▸ Source
• • •

Fix bug where a new writer advances their token too quickly (#16473)

* Fix bug where a new writer advances their token too quickly When starting a new writer (for e.g. persisting events), the `MultiWriterIdGenerator` doesn't have a minimum token for it as there are no rows matching that new writer in the DB. This results in the the first stream ID it acquired being announced as persisted *before* it actually finishes persisting, if another writer gets and persists a subsequent stream ID. This is due to the logic of setting the minimum persisted position to the minimum known position of across all writers, and the new writer starts off not being considered. * Fix sending out POSITIONs when our token advances without update Broke in #14820 * For replication HTTP requests, only wait for minimal position
author: Erik Johnston <erikj@matrix.org> 2023-10-23 16:57:30 +0100
committer: GitHub <noreply@github.com> 2023-10-23 16:57:30 +0100
commit: 8f35f8148e1a7ce3ac249e2d2052854409f2c0d6 (patch)
tree: 72eb736c64970a416e07c123a4b350614dc1518d /synapse/storage
parent: Fix bug that could cause a `/sync` to tightloop with sqlite after restart (#1... (diff)

• • •

▸ Entries
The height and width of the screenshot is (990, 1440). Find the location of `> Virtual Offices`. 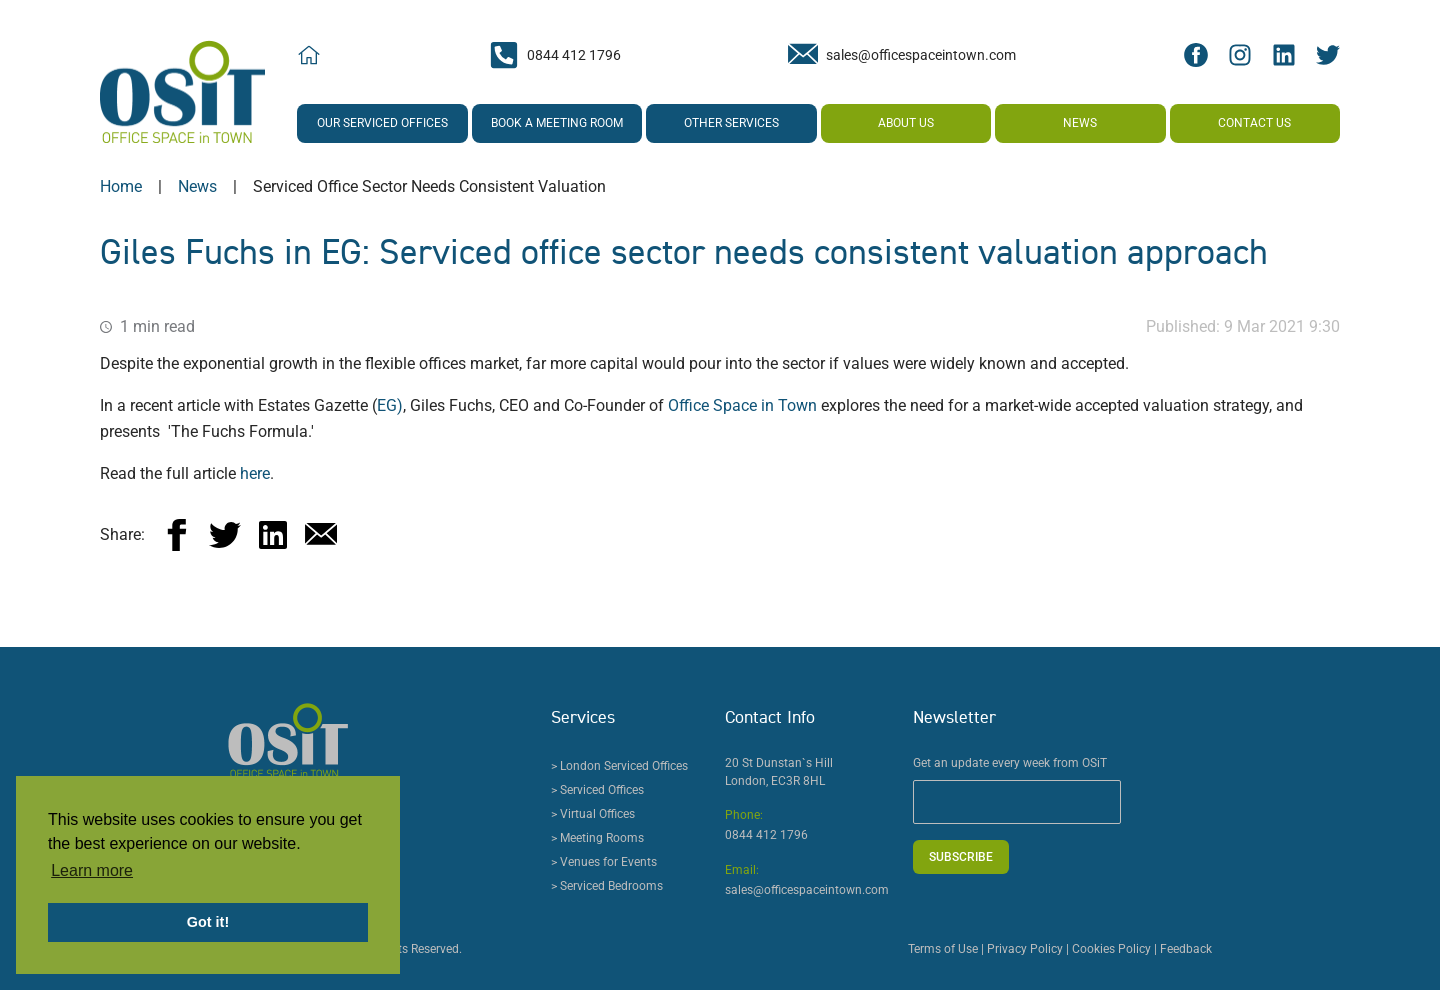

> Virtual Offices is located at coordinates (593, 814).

• • •

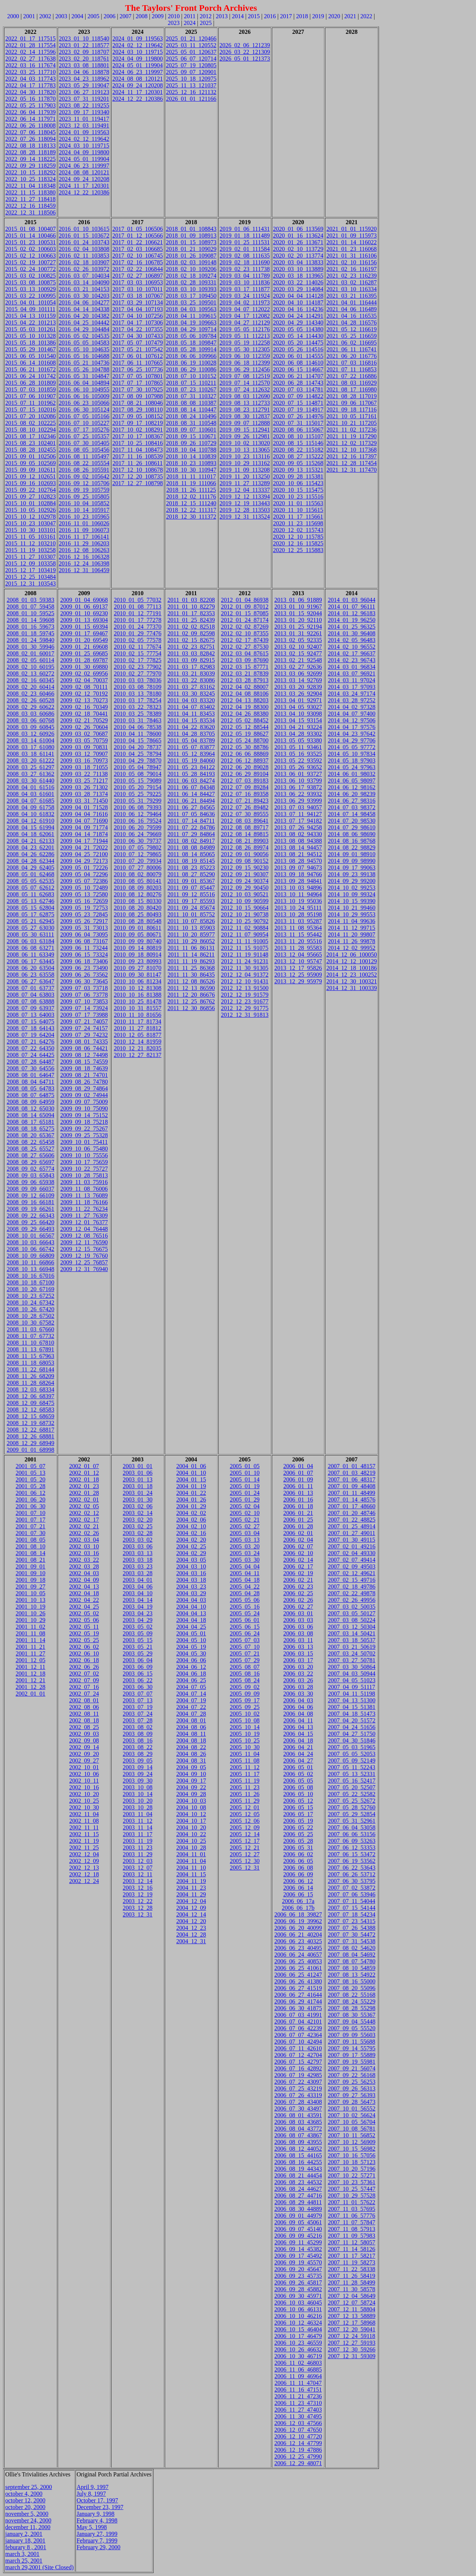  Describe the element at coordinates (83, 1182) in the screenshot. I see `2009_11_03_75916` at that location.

• • •

▸ What you will do
(1) Answer these from the commit page about the new-writer token fix:
(a) Which class has no minimum token for a newly started writer?
(b) Which pull request is named as the one that broke sending out POSITIONs?
(c) Who is listed as the author of the commit?
(2) Pick up the commit page on the new-writer token fix right after its final line.

▸ Written responses
(1)
(a) `MultiWriterIdGenerator`
(b) #14820
(c) Erik Johnston

(2)
download: synapse-8f35f8148e1a7ce3ac249e2d2052854409f2c0d6.tar.xz
1 files changed, 67 insertions, 1 deletions
diff --git a/synapse/storage/util/id_generators.py b/synapse/storage/util/id_generators.py
index d2c874b9a8..9c3eafb562 100644
--- a/synapse/storage/util/id_generators.py
+++ b/synapse/storage/util/id_generators.py
@@ -134,6 +134,15 @@ class AbstractStreamIdGenerator(metaclass=abc.ABCMeta):
         raise NotImplementedError()
 
     @abc.abstractmethod
+    def get_minimal_local_current_token(self) -> int:
+        """Tries to return a minimal current token for the local instance,
+        i.e. for writers this would be the last successful write.
+
+        If local instance is not a writer (or has written yet) then falls back
+        to returning the normal "current token".
+        """
+
+    @abc.abstractmethod
     def get_next(self) -> AsyncContextManager[int]:
         """
         Usage:
@@ -312,6 +321,9 @@ class StreamIdGenerator(AbstractStreamIdGenerator):
     def get_current_token_for_writer(self, instance_name: str) -> int:
         return self.get_current_token()
 
+    def get_minimal_local_current_token(self) -> int:
+        return self.get_current_token()
+
 
 class MultiWriterIdGenerator(AbstractStreamIdGenerator):
     """Generates and tracks stream IDs for a stream with multiple writers.
@@ -408,6 +420,11 @@ class MultiWriterIdGenerator(AbstractStreamIdGenerator):
         # The maximum stream ID that we have seen been allocated across any writer.
         self._max_seen_allocated_stream_id = 1
 
+        # The maximum position of the local instance. This can be higher than
+        # the corresponding position in `current_positions` table when there are
+        # no active writes in progress.
+        self._max_position_of_local_instance = self._max_seen_allocated_stream_id
+
         self._sequence_gen = PostgresSequenceGenerator(sequence_name)
 
         # We check that the table and sequence haven't diverged.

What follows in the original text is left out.